Mr Matlala has not yet appeared at the Madlanga Commission but is expected to have a chance to speak there at some point next year.
Various witnesses, however, painted a different picture of Mr Matlala’s relationship with the police.
Witness C told the Madlanga Commission that Mr Matlala had “close relationships with senior [police] officials” and had detailed the extent of this after police arrested him back in May.
The witness alleged that Mr Matlala contributed money towards the now-suspended police minister’s presidential ambitions within the ANC even though he did not believe he would win.
Commission witness later murdered
A witness at the Madlanga Commission was murdered in early December, just three weeks after he gave testimony.
It is not clear if the two events were connected.
Marius van der Merwe, who was identified only as “Witness D” during his appearance, was killed in full view of his family.
He had just returned home in the evening and was gunned down as he waited for the front gate to open. No arrests have been made but three people of interest have been identified by police. The motive for the shooting is unclear.
The identity of Mr Van der Merwe, a former police officer who ran a private security company, was confirmed by authorities after his murder.

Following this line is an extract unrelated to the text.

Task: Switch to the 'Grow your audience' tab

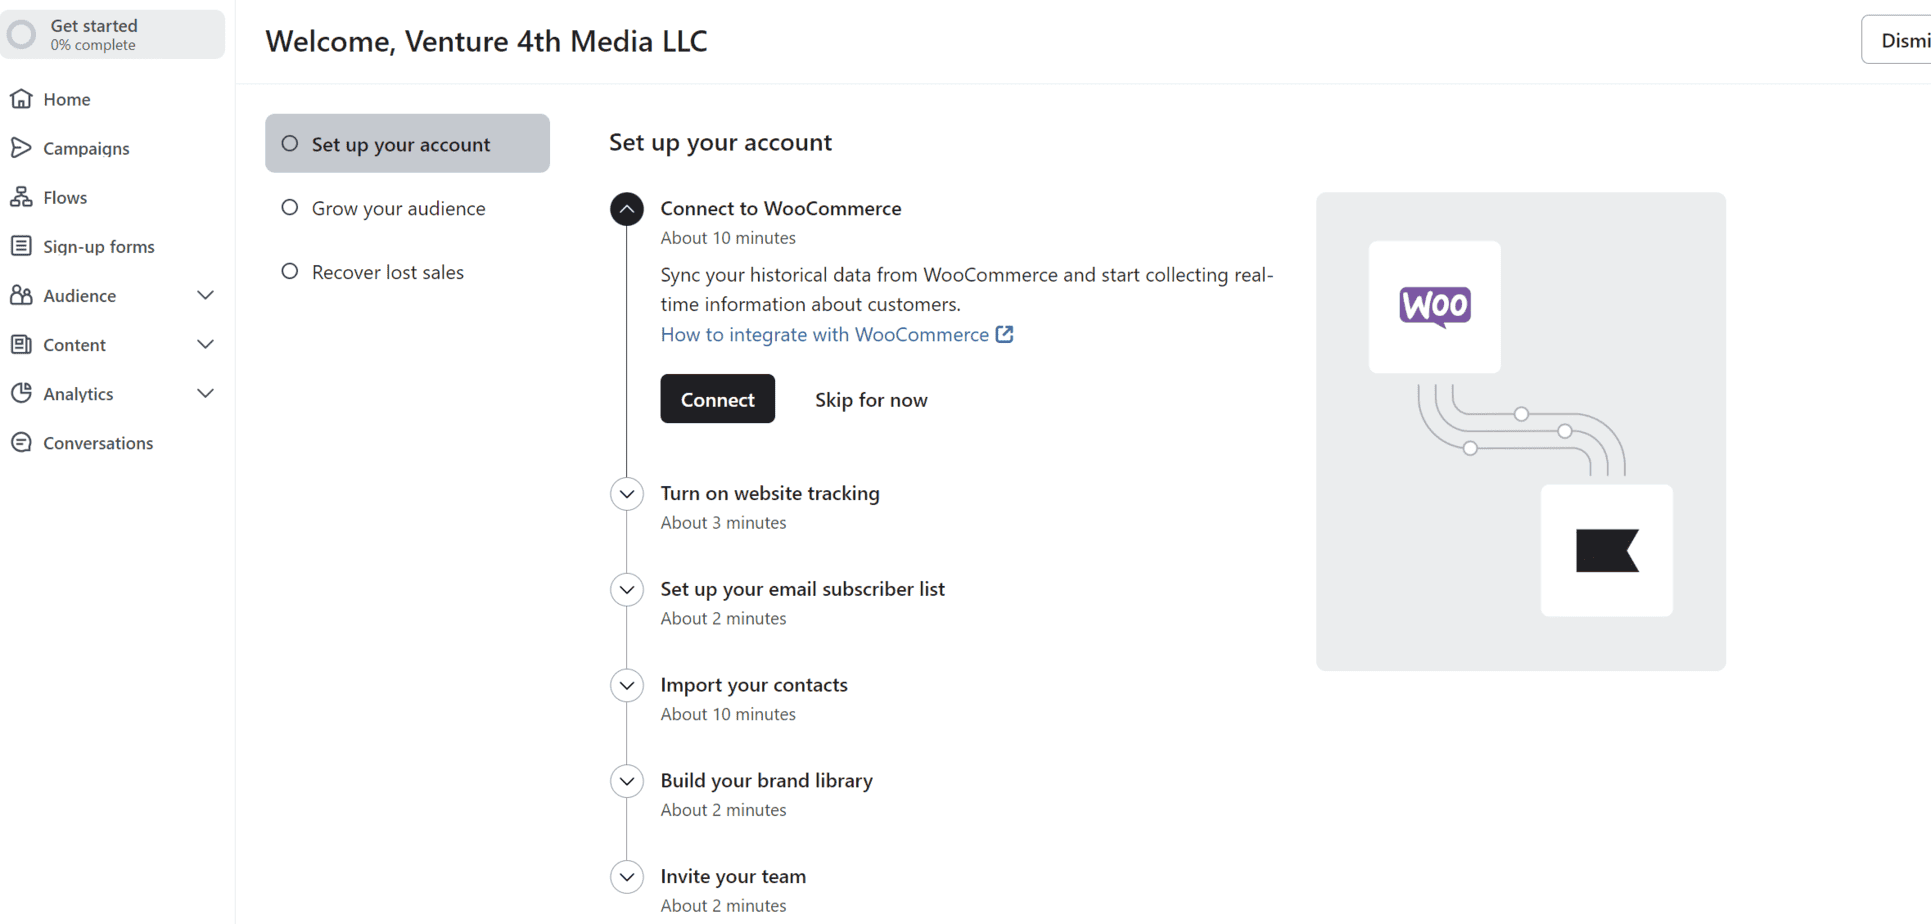Action: pos(398,207)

In his appearance in front of Judge Madlanga he had implicated officials, including Brig Julius Mkhwanazi (no relation to Nhlanhla Mkhwanazi) who was acting police chief for an area including parts of Johannesburg.

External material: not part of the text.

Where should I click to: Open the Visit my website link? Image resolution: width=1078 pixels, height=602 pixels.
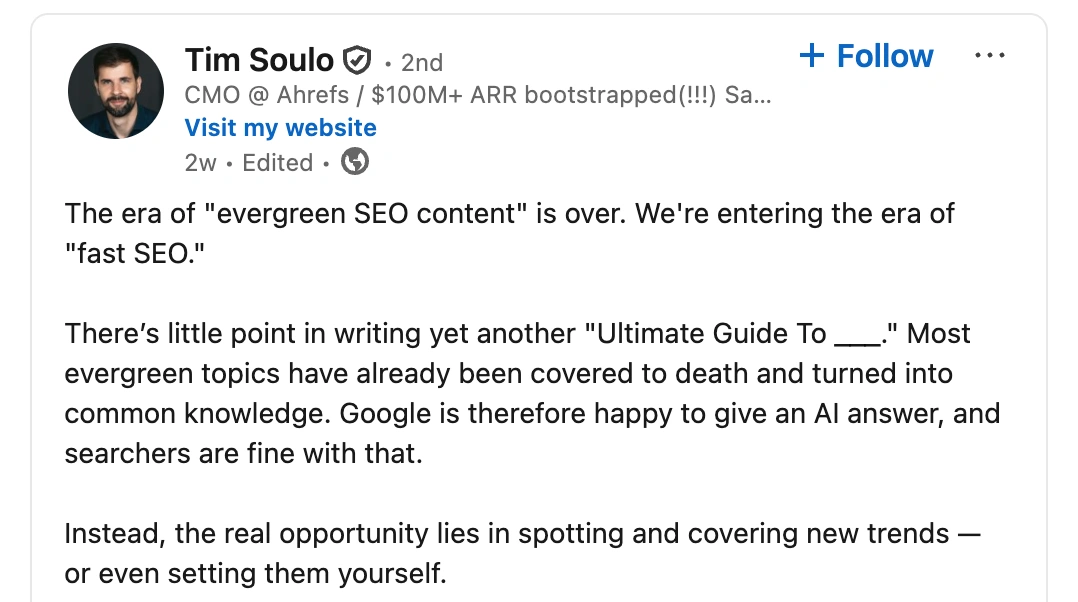tap(280, 128)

Gallo via Getty ImagesThere he had claimed Brig Mkhwanazi ordered him to get rid of the body of a man accused of robbery who had allegedly been tortured and killed by police officials.
Commenting on this, Mr Van der Merwe told the commission: “I really did not have a chance to agree. I felt like I was being forced.”

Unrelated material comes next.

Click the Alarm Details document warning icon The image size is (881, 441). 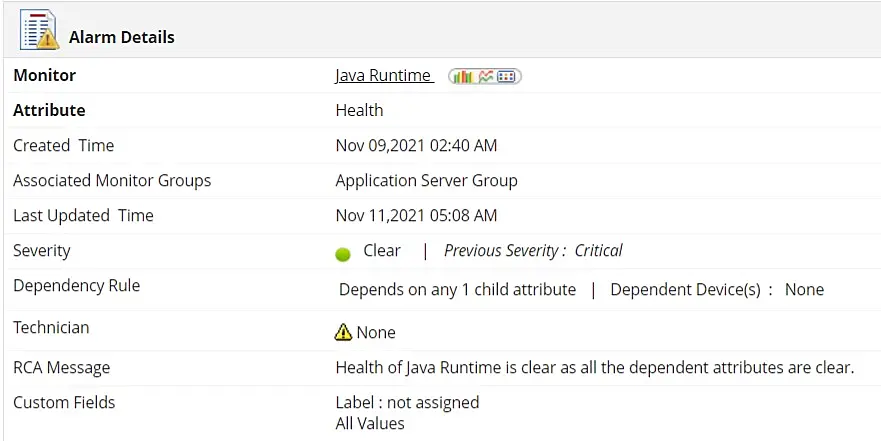(40, 30)
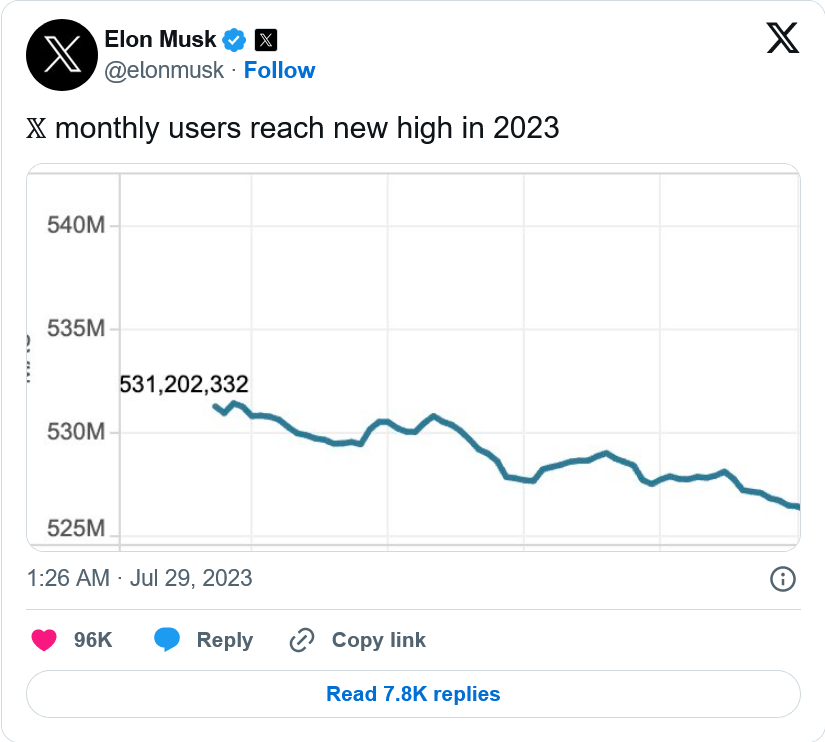Click the blue verified badge

coord(235,40)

In his testimony, Brig Mkhwanazi denied having any involvement in the case including the alleged disposal of the body. Instead, he told the commission he had been called to the scene of a crime within the municipality and had stayed there for “two to three minutes”.
Mr Van der Merwe’s death after giving evidence sparked outrage across South Africa.
The targeting of whistleblowers has become common in the country, with rights groups like Human Rights Watch noting that “many face retaliation, loss of livelihood and even loss of life”.
The authorities revealed that Mr Van der Merwe had refused witness protection following his testimony at the commission.
Where things stand now
Ramaphosa’s spokesperson Vincent Magwenya said that Judge Madlanga’s interim report would not be made public as it was not “helpful to start… debating on something that is half-baked”.
The final report – expected next year – “will be made available to the public”.
“The commissioner will [however] advise the president on areas that are of national security sensitivity and how those areas will need to be managed,” he added in a briefing to journalists.
The Madlanga Commission is carrying out its work in three phases; the first phase gave witnesses a chance to present their allegations.
The second phase, currently under way, allows those implicated by evidence given to the inquiry, like Mchunu, to respond to the allegations made against them.
The final phase will recall witnesses mentioned in the first phase to clarify or make additions to their statements.
The Madlanga Commission was given six months to complete its work and submit a final report, but this can be extended as the “president may determine”, according to its terms of reference. It is not clear how long the parliamentary inquiry will run but it too is expected to resume hearings in 2026.
South Africans will now have to wait until some point next year to read the findings and recommendations from both inquiries. The question they are asking is whether these will be enough to force the government to deal with the problems critics say exist in the police service.